Figure 8 (a) Fabrication process illustration of the knitted fabric integrated TEG.[70] (b) Schematic illustration of the mechanism for thermoelectric material with wrinkle structure.[66] Reproduced from ref. 66 with permission from AIP Publishing, copyright 2019. (c) Schematic diagram and photographs of the stretchable TEG using origami-like folding deformation.[63] Copyright 2018, MDPI. (d) llustration of the mechanism of connected p-n cell based on hydrogel electrolytes.[75] Reproduced from ref. 75 with permission from John Wiley and Sons, copyright 2022. (e) Schematic illustration for fabrication of stretchable TEG with 3D helical architecture.[68] Copyright 2018, American Association for the Advancement of Science.
Surface structure engineering involves designing the surface microstructure of an ion polymer matrix, creating a gap between the electrode and the matrix.[60] The gap thus created enhances the compressibility of the hydrogel, leading to improved sensitivity and a broader range of response. Interestingly, external mechanical forces can alter the contact area between the ionic polymer matrix and the electrode.[61] At present, the surface structure of hydrogels can be classified into several types, including folding structure,[62,63] wrinkle structure,[64–66] spiral structure,[67,68] textile integration structure,[69,70] and island bridge structure with retractable electrodes,[71–75]as shown in Figure 8. Among them, the island bridge structure has gained widespread popularity due to its ability to preserve the mechanical properties of thermoelectric materials. It presents a simple construction process and scalability, making it suitable for the development of electronic skin applications. However, the performance of this structure relies heavily on electrode materials, and in current research, copper tablets are predominantly used as electrodes in the structure. The island bridge structures have been found to increase the flexibility of hydrogels in energy devices, although their operational lifespan can be somewhat affected. Moreover, the paper folding structure in hydrogels can enhance their tensile strain performance and is recognized as a powerful tool in the pursuit of obtaining complex 3D configurations and unprecedented performance through the graphic design of conventional materials. The folding structure is known for its stability, generally forming at the bonding interface of hydrogels through stretching or external influences. In contrast, the spiral structure directly improves the strain of thermoelectric hydrogels and reduces the influence of the environment on their conductivity. Similarly, the integration of thermoelectric generators (TEG) into textiles presents a favorable structure due to their malleability, lightweight, comfort, and air permeability, allowing for increased heat contact between thermoelectric materials and heat sources in a 3D interlocking mode.

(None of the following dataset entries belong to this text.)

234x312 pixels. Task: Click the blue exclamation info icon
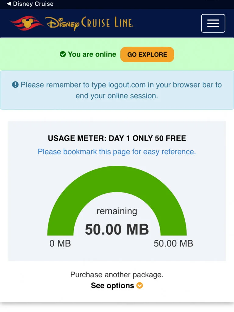(x=15, y=85)
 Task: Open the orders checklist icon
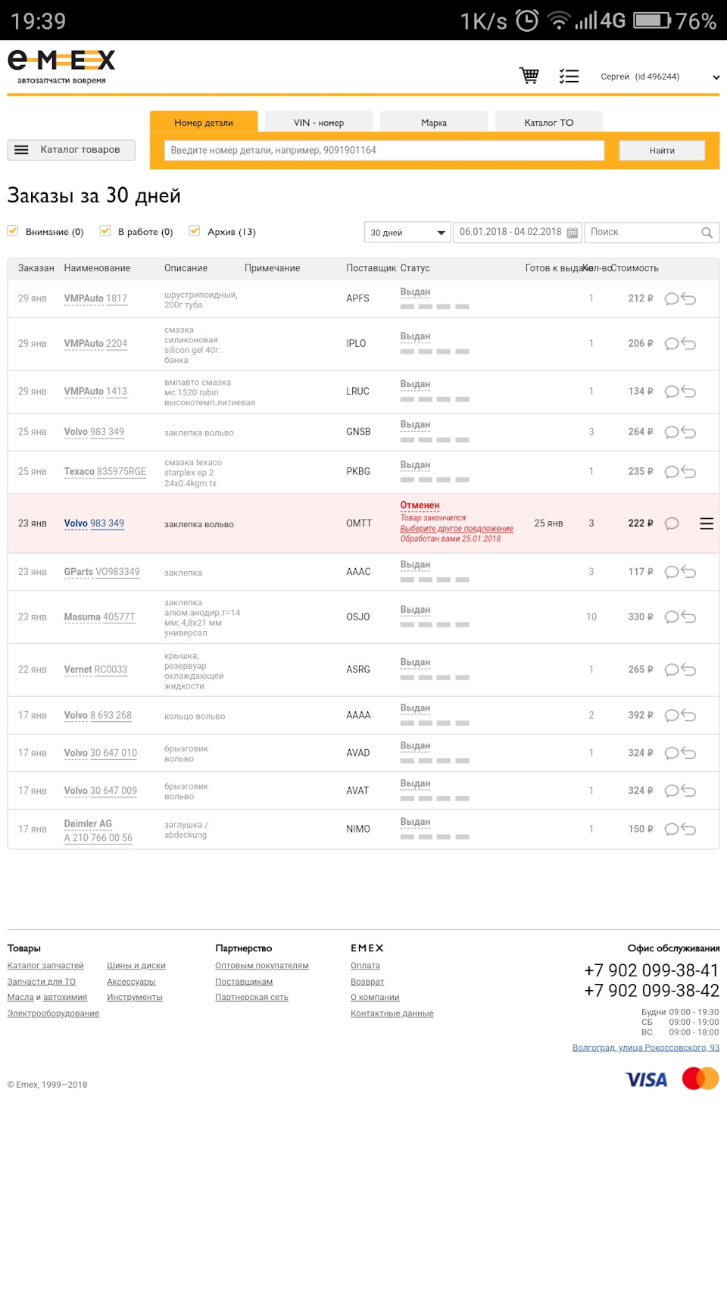click(x=569, y=76)
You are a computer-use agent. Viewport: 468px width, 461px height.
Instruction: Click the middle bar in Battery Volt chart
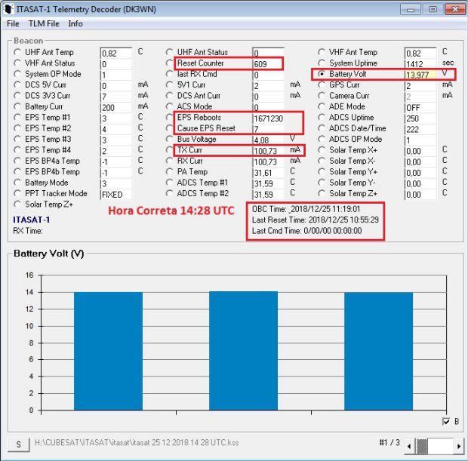pos(243,350)
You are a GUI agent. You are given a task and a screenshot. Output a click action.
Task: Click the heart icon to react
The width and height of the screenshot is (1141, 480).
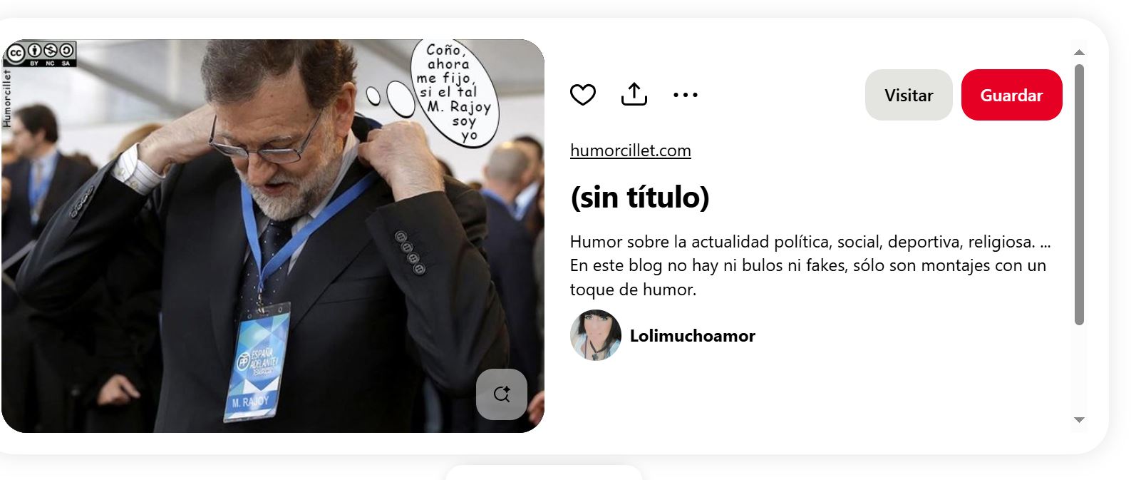click(x=582, y=95)
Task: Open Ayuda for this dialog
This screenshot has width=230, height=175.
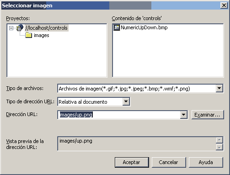Action: click(206, 162)
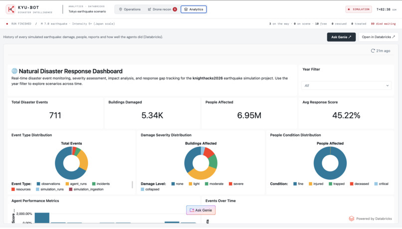The height and width of the screenshot is (229, 402).
Task: Toggle the observations legend entry
Action: point(48,184)
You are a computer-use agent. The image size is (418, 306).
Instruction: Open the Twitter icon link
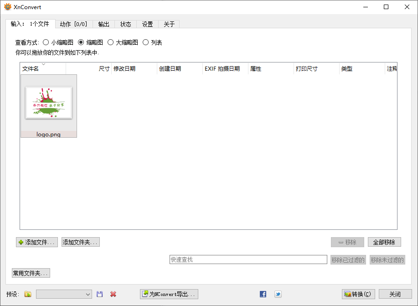pos(278,294)
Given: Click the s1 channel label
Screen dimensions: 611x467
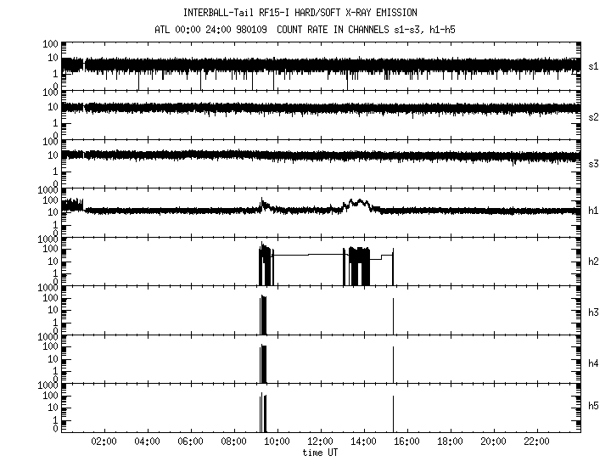Looking at the screenshot, I should [594, 67].
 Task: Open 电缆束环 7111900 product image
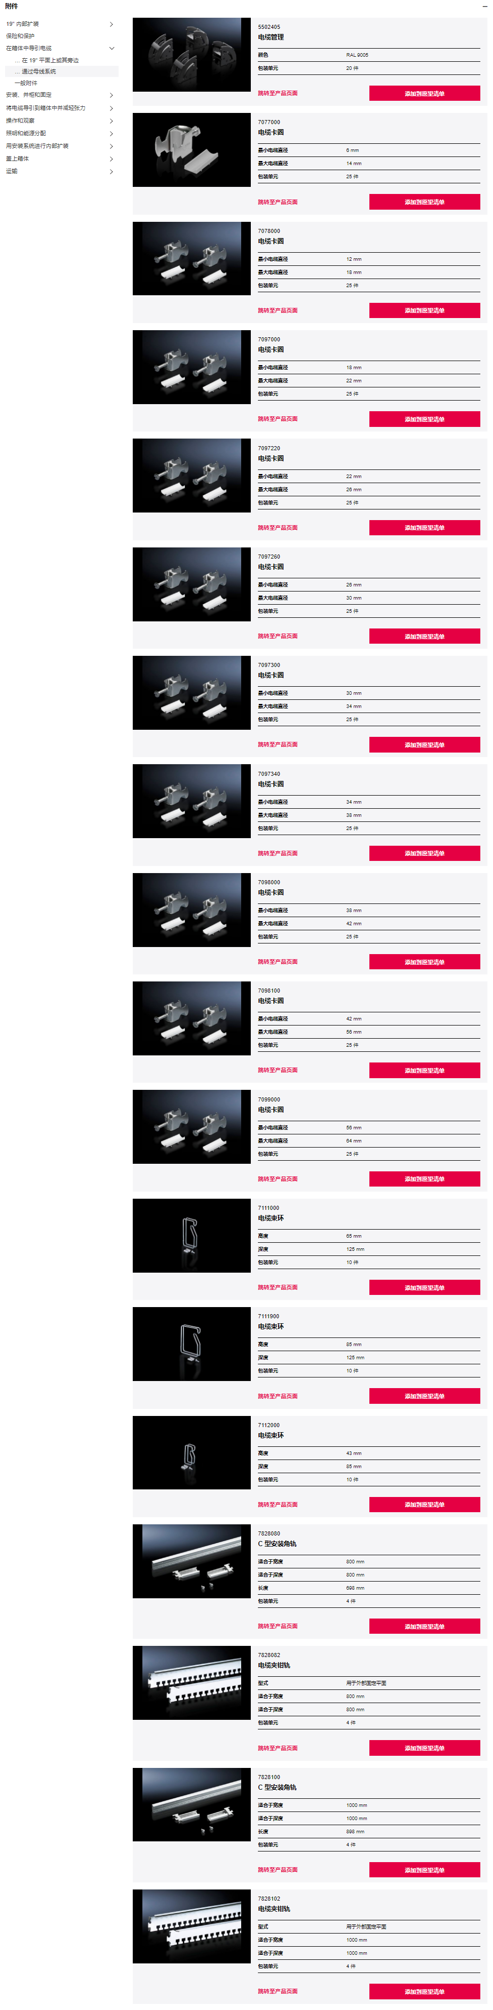pos(192,1344)
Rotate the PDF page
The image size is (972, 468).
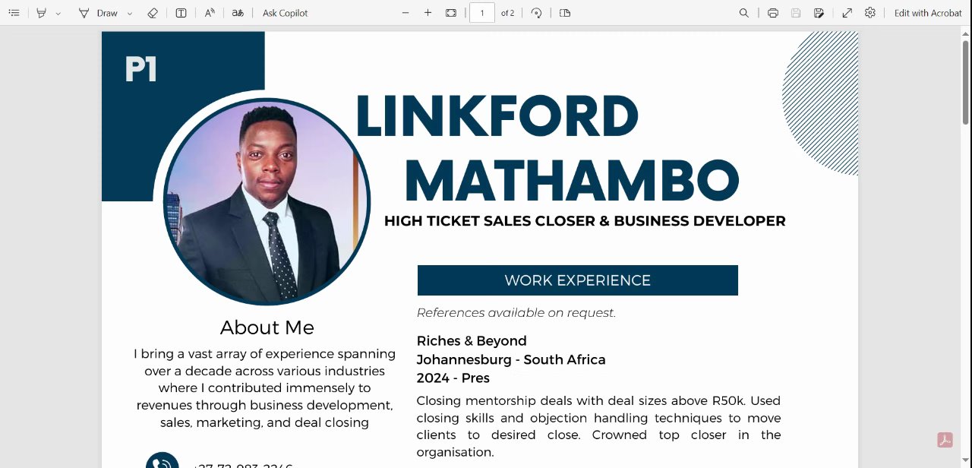(537, 13)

2.2.3. Impacts of electrode materials
After discussing the influence of electrolytes as cells or capacitors, it becomes evident that electrodes play a key role in determining the performance of thermoelectric devices, considering their working principle. Wang et al. combined gel with meso/microporous graphene nanocomposites to prepare a flexible supercapacitor with excellent electrochemical performance.[76] Herein, we mainly focus on metal and carbon-based material electrodes, which are currently the most widely used electrode types in the field of energy storage and batteries.

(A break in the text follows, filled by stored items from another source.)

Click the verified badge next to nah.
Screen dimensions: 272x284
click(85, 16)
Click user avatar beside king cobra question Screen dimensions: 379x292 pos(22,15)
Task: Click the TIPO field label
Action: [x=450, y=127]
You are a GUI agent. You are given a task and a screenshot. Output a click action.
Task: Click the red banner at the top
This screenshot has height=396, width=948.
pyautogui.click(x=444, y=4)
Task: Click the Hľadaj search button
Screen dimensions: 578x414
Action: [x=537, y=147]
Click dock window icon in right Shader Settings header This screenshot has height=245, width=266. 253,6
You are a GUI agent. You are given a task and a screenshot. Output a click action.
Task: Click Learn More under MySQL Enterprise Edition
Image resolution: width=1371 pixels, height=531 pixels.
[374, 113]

Various metal-based electrodes, such as Ni,[77]Cu,[78,79] and W [80]electrodes, have been developed so far for thermal cells. As shown in Figure 9a,[81] the Ni-based thermal cells show similar performance to Pt foils, making them promising alternatives to Pt or nanostructured carbon electrodes under alkaline conditions. Additionally, Cu electrodes have also demonstrated advantages for thermal batteries. Duan et al. (Figure 9b)[82]reported a basic Cu electrode with a power density of 0.06 W m–2, which was effectively improved to 0.75 W m–2 after modification to a 3D multi-structured Cu electrode. Moreover, the 2D Au/Cu electrode was modified to a 3D Au/Cu electrode configuration, resulting in a remarkable improvement in power density by 1072%. These outcomes imply that optimizing the electrode structure can effectively enhance the power density of the system.